Of course, it doesn't hurt that I'm working hard on bringing a bit of the West Coast out for a visit: a few of my favorite DJs -- FreQ Nasty and that whacky, wild, totally purple-icious crew the Fungineers -- will be wingin' their way from out west to join us for STEP OUT, Cleveland: Shake off the Rust, a program I'm putting together with LAND studio on behalf of the Cleveland Public Library.
In addition, we'll be welcoming dance professionals from across the county to speak about storytelling and shaping community through dance -- a topic that gets at the very core about what makes places like the Bay Area so exciting and nourishing for energetic and creative young people, and why it's so awesome -- and significant for a Cleveland that's intent on attracting young folks back home -- that we're starting to welcome more events like this!

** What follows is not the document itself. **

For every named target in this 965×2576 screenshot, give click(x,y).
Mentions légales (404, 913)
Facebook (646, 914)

I remember when I first experienced Bay Area Dance Week -- an entire ten days during which studios opened their doors and accepted people from all backgrounds to come practice. I was astounded because -- growing up in Cleveland and beginning my "career" as a dancer quite late -- I felt there was really no option, or even point, really, to someone my age starting to learn. Adult-beginner classes were few and far between, and even when one was found, it was still disheartening to find that "adult" often included twelve year olds who could throw their leg up over their heads. If you weren't destined to be a professional dancer, at some point you just stopped dancing.

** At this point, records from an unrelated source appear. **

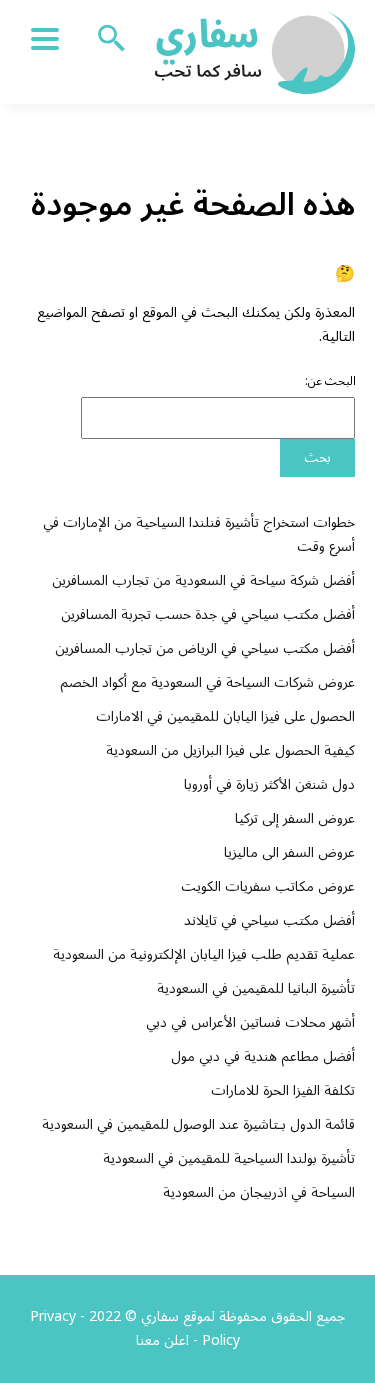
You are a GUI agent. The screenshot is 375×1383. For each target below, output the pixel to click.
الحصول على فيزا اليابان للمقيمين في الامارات (225, 716)
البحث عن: (330, 381)
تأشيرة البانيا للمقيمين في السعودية (256, 988)
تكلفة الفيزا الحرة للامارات (283, 1090)
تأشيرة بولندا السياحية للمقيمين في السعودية (229, 1158)
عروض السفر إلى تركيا (295, 818)
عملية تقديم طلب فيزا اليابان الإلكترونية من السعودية (204, 954)
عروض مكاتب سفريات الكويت (268, 886)
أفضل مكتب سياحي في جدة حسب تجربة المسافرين (208, 614)
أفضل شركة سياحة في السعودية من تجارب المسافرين (203, 580)
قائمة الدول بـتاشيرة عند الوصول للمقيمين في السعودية (198, 1124)
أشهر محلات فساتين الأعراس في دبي (250, 1022)
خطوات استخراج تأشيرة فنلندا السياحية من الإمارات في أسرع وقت (199, 534)
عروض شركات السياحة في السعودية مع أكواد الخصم (207, 682)
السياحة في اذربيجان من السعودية (259, 1192)
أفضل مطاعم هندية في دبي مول (263, 1056)
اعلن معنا (162, 1340)
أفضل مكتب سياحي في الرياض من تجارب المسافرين (205, 648)
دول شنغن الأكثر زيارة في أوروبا (269, 784)
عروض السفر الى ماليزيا (289, 852)
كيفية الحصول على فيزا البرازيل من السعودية (230, 750)
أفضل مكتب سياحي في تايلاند (269, 920)
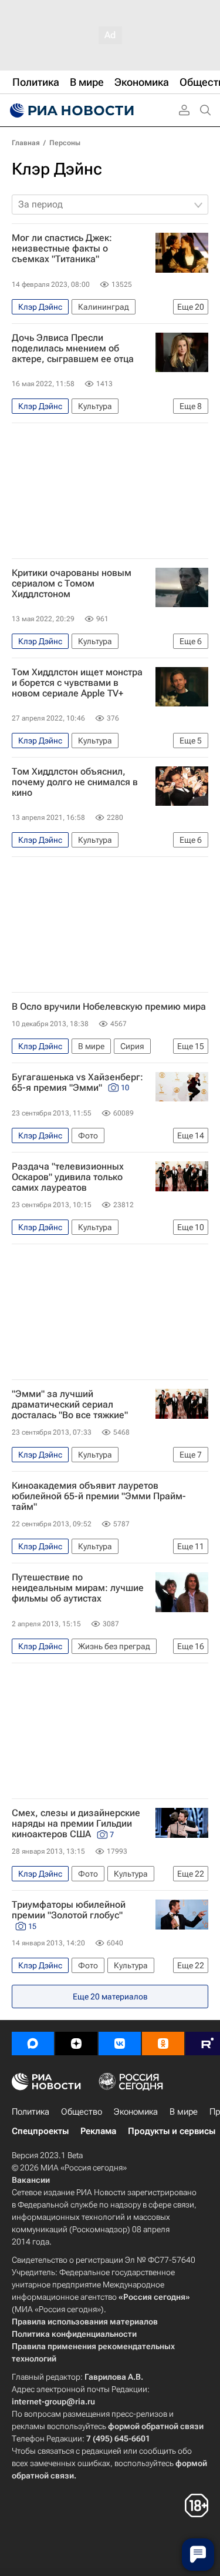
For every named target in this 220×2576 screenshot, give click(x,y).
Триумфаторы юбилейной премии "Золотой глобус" (69, 1915)
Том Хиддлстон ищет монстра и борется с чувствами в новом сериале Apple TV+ (77, 683)
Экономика (136, 2111)
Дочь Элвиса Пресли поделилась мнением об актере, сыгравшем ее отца (73, 348)
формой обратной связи (156, 2426)
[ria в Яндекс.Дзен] (76, 2043)
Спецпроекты (40, 2131)
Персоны (64, 143)
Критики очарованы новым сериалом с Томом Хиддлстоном (71, 583)
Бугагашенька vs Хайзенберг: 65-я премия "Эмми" (77, 1082)
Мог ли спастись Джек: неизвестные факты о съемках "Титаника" (62, 248)
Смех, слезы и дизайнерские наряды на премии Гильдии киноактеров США (76, 1824)
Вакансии (31, 2180)
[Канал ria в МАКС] (33, 2043)
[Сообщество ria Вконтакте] (120, 2043)
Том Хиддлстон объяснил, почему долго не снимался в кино (75, 782)
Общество (81, 2111)
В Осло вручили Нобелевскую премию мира (109, 1006)
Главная (26, 143)
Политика (30, 2111)
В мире (184, 2111)
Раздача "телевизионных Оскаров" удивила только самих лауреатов (68, 1177)
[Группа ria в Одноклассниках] (163, 2043)
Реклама (98, 2131)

The Bay Area, by contrast, offered worlds more in terms of all-level classes -- and all disciplines, as well: aerial silks, trapeze, hooping, strange new forms like Contact Improv and Ecstatic Dance. Even more miraculously, dancers blurred the line between "audience" and "performer," "professional" and not. Hobbyists would get good enough to start teaching classes on their own, or even open small studios as side businesses. Going into a club, it wasn't unusual to see people hooping, spinning poi, performing acro yoga or just dancing so skillfully that, even if they weren't hired to perform, they certainly good have been. I wrote a cover article for the San Francisco Bay Guardian about an unhappy, overweight anthropology grad student who turned her life around by re-branding herself Hoop Girl. She now helps women all over make the same transformation. In the Bay, dance is practiced joyously in communities, and taken seriously as a way of life that transcends boundaries.

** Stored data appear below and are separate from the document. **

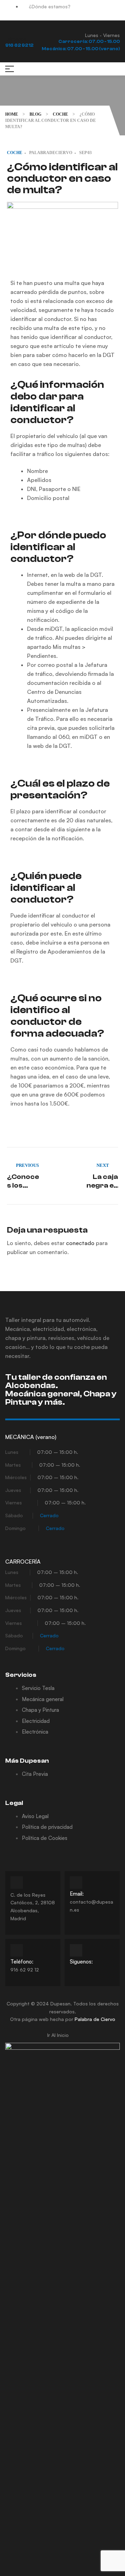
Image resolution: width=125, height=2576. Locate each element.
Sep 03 (85, 152)
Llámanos (15, 39)
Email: (77, 1893)
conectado (80, 1243)
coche (14, 152)
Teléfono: (21, 1961)
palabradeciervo (50, 152)
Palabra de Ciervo (95, 2019)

When I was first asked if I could help put a dance program together for LAND, these are all the things I thought about. I wanted to nourish that same feeling of permission to inhabit the body, permission to practice dance.
I'm happy to say that, in reaching out to the dance community to put this program together, I have found that it is already happening here in Cleveland. All those same art forms -- poi, cirque, burlesque and more -- are alive and well (and will be represented at STEP OUT)! The independent studios exists. The community is ready to move together! I'm so honored and lucky to have found them, and excited to see everyone together, November 8th and 9th at the Global Center for Health Innovation!